Ärzte Zeitung, 20.11.2014

Unter Verdacht

Ehemaliger Stützpunkt-Arzt als Dopingarznei-Vermittler?

MÜNCHEN. Ein ehemaliger Arzt, der am Olympiastützpunkt Rheinland Pfalz/Saarland gearbeitet haben soll, steht einem Medienbericht zufolge unter Verdacht, Dopingmittel an Sportler weitervermittelt zu haben. Wie der Bayerische Rundfunk (BR) meldet, hat die Staatsanwaltschaft München nun Anklage erhoben.

Dem Mann wird nach BR-Recherchen vorgeworfen, in mehreren Fällen Arzneimittel zu Dopingzwecken im Sport verbreitet sowie Beihilfe dazu geleistet zu haben - dazu soll er zwischen einem "Doping-Dealer" und einem Kunden vermittelt haben.

Laut dem Bericht soll der Arzt von 2009 bis 2012 am Stützpunkt als Ernährungsberater gearbeitet und vereinzelt Bundeskaderathleten betreut haben.

Nach Angaben des BR gebe es derzeit keine Hinweise darauf, dass der Arzt den Sportlern Dopingmittel verabreicht haben könnte. (ths)

[15.12.2014, 17:50:13]
Dr.
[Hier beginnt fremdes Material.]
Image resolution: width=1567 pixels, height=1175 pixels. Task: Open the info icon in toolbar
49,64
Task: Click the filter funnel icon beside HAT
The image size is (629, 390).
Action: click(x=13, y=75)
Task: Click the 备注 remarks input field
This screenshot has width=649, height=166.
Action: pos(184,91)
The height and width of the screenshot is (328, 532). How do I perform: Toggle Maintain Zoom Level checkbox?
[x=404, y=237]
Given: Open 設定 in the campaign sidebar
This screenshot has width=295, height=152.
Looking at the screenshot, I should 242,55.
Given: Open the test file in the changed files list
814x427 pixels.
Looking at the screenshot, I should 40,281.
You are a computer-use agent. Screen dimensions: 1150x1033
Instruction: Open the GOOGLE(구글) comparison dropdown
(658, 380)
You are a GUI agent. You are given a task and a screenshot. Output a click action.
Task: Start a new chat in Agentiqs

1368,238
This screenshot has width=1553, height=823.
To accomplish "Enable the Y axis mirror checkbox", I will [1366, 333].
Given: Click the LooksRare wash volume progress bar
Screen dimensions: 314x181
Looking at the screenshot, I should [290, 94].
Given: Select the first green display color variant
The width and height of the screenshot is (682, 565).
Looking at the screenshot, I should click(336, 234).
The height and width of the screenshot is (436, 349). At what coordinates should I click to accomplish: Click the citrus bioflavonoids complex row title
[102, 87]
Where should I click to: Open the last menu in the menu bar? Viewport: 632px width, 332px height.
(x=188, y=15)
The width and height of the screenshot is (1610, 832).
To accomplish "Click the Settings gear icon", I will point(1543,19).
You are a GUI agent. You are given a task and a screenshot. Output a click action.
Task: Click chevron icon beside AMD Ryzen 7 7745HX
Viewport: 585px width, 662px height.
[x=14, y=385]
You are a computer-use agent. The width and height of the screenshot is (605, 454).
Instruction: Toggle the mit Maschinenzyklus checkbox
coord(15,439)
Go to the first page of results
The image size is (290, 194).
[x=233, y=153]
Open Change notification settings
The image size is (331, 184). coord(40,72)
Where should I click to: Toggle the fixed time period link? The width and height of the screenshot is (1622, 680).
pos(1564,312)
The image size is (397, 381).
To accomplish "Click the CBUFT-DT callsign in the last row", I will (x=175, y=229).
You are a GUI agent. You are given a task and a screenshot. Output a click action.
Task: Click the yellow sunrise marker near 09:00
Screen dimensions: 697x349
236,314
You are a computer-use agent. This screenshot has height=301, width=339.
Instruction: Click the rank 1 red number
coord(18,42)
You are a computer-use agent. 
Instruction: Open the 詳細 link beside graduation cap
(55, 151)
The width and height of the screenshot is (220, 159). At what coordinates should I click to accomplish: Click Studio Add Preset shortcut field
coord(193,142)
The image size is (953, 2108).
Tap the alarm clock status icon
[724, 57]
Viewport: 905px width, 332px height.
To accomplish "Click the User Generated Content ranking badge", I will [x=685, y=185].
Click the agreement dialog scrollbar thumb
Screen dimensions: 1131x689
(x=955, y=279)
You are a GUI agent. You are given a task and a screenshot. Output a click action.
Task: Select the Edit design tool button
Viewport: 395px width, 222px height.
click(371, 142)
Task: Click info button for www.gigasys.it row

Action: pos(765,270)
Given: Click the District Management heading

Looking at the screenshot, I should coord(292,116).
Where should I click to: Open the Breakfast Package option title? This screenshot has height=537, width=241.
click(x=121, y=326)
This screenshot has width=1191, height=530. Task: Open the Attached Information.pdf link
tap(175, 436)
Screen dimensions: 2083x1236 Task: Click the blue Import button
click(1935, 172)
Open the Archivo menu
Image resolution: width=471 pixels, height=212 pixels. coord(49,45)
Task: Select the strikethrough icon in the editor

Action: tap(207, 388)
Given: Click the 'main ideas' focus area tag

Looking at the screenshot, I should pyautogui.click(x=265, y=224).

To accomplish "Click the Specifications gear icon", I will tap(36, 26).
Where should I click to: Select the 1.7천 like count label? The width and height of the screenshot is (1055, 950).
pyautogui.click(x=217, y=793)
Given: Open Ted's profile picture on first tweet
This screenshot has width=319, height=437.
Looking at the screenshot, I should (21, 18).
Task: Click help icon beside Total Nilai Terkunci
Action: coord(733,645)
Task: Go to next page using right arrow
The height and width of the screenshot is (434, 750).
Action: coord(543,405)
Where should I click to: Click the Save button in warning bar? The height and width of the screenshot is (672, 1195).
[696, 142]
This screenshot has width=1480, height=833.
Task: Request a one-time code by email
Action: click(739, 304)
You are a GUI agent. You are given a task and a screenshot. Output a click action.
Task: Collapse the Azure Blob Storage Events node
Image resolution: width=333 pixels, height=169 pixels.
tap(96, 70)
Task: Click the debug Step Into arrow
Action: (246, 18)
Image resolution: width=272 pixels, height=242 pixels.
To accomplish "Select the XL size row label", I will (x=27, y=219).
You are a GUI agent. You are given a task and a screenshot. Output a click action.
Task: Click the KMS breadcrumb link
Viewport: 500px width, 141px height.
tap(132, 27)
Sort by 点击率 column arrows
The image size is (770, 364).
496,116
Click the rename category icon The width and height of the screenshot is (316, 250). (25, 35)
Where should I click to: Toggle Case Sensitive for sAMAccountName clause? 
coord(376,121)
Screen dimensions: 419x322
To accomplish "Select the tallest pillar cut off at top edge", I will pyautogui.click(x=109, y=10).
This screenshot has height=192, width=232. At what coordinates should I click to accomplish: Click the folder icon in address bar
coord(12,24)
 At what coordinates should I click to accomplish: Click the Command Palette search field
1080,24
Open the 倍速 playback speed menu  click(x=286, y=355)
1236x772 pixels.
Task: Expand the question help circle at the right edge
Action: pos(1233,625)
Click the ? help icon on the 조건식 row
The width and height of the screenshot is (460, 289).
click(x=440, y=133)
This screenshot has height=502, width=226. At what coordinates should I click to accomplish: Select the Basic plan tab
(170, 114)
Horst Grünwoldt 
Doping-Dealer vs. Doping-Opfer
Wann stellen die "Doping-Experten" der NADA/WADA endlich einmal redlich fest, daß jugendliche Hochleistungs-Sportler selbst nicht Täter ("Doper") sind, sondern nur Opfer der doping-Quacksalberei!
Schließlich sind die geldgierigen Drogenhändler und prestigesüchtigen Medizinmänner die eigentlichen Betrüger im Geschäft mit dem "Phantom Doping", weil sie teuer etwas verkaufen, dessen Wirkung am gesunden Individuum sie verantwortungsvoll gar nicht abschätzen können.
Deshalb ist es nach m.E. ganz und gar absurd, ein sog. Antidoping-Gesetz gegen einzelne, gutgläubige Athleten zu basteln und strafbar anzuwenden.Damit wird nämlich der Gärtner zum Sündenbock gemacht.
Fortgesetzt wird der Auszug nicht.